— Start of INPUT RECORDS —

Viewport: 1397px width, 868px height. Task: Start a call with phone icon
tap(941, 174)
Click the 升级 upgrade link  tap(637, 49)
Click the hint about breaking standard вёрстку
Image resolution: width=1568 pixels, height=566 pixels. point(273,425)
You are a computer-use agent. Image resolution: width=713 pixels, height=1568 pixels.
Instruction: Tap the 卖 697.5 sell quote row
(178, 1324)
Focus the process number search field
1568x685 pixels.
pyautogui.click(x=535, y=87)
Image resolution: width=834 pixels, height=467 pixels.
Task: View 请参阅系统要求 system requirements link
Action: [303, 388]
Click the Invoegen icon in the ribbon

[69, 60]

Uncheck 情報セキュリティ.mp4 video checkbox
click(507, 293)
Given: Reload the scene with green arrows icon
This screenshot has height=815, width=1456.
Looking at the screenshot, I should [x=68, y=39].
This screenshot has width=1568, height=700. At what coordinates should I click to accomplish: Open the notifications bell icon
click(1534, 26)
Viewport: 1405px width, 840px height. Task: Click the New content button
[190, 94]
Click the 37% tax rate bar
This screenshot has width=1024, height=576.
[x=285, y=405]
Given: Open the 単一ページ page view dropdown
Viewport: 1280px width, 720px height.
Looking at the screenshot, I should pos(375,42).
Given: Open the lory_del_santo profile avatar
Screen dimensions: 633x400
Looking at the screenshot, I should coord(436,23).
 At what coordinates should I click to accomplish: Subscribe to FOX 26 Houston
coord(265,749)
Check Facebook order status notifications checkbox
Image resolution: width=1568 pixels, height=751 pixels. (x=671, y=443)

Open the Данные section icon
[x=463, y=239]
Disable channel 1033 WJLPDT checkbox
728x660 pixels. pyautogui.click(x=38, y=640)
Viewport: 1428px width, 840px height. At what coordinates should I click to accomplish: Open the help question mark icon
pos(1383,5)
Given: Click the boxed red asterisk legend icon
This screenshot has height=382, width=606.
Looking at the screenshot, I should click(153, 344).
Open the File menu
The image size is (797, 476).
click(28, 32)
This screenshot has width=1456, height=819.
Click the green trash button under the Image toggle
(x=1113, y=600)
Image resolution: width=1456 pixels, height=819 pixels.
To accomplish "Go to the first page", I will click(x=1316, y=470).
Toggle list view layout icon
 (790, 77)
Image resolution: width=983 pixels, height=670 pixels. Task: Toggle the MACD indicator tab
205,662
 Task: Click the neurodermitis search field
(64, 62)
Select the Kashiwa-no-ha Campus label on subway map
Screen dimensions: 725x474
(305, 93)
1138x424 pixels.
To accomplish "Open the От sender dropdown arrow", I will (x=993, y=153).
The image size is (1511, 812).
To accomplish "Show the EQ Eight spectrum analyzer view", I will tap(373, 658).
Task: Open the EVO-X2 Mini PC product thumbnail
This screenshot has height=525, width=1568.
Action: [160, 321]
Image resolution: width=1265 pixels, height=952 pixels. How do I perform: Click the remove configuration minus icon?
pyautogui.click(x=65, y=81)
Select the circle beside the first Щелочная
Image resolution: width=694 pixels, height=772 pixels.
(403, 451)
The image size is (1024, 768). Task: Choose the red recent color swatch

— End of INPUT RECORDS —

## INSTRUCTION
Retype the whole listing above, reproducing every line without any change.

## COMPLETE RESPONSE
Viewport: 1397px width, 868px height. Task: Start a call with phone icon
tap(941, 174)
Click the 升级 upgrade link  tap(637, 49)
Click the hint about breaking standard вёрстку
Image resolution: width=1568 pixels, height=566 pixels. point(273,425)
You are a computer-use agent. Image resolution: width=713 pixels, height=1568 pixels.
Instruction: Tap the 卖 697.5 sell quote row
(178, 1324)
Focus the process number search field
1568x685 pixels.
pyautogui.click(x=535, y=87)
Image resolution: width=834 pixels, height=467 pixels.
Task: View 请参阅系统要求 system requirements link
Action: [303, 388]
Click the Invoegen icon in the ribbon

[69, 60]

Uncheck 情報セキュリティ.mp4 video checkbox
click(507, 293)
Given: Reload the scene with green arrows icon
This screenshot has height=815, width=1456.
Looking at the screenshot, I should [x=68, y=39].
This screenshot has width=1568, height=700. At what coordinates should I click to accomplish: Open the notifications bell icon
click(1534, 26)
Viewport: 1405px width, 840px height. Task: Click the New content button
[190, 94]
Click the 37% tax rate bar
This screenshot has width=1024, height=576.
[x=285, y=405]
Given: Open the 単一ページ page view dropdown
Viewport: 1280px width, 720px height.
Looking at the screenshot, I should pos(375,42).
Given: Open the lory_del_santo profile avatar
Screen dimensions: 633x400
Looking at the screenshot, I should coord(436,23).
 At what coordinates should I click to accomplish: Subscribe to FOX 26 Houston
coord(265,749)
Check Facebook order status notifications checkbox
Image resolution: width=1568 pixels, height=751 pixels. (x=671, y=443)

Open the Данные section icon
[x=463, y=239]
Disable channel 1033 WJLPDT checkbox
728x660 pixels. pyautogui.click(x=38, y=640)
Viewport: 1428px width, 840px height. At what coordinates should I click to accomplish: Open the help question mark icon
pos(1383,5)
Given: Click the boxed red asterisk legend icon
This screenshot has height=382, width=606.
Looking at the screenshot, I should click(153, 344).
Open the File menu
The image size is (797, 476).
click(28, 32)
This screenshot has width=1456, height=819.
Click the green trash button under the Image toggle
(x=1113, y=600)
Image resolution: width=1456 pixels, height=819 pixels.
To accomplish "Go to the first page", I will click(x=1316, y=470).
Toggle list view layout icon
 (790, 77)
Image resolution: width=983 pixels, height=670 pixels. Task: Toggle the MACD indicator tab
205,662
 Task: Click the neurodermitis search field
(64, 62)
Select the Kashiwa-no-ha Campus label on subway map
Screen dimensions: 725x474
(305, 93)
1138x424 pixels.
To accomplish "Open the От sender dropdown arrow", I will (x=993, y=153).
The image size is (1511, 812).
To accomplish "Show the EQ Eight spectrum analyzer view", I will tap(373, 658).
Task: Open the EVO-X2 Mini PC product thumbnail
This screenshot has height=525, width=1568.
Action: [160, 321]
Image resolution: width=1265 pixels, height=952 pixels. How do I perform: Click the remove configuration minus icon?
pyautogui.click(x=65, y=81)
Select the circle beside the first Щелочная
Image resolution: width=694 pixels, height=772 pixels.
(403, 451)
The image size is (1024, 768). Task: Choose the red recent color swatch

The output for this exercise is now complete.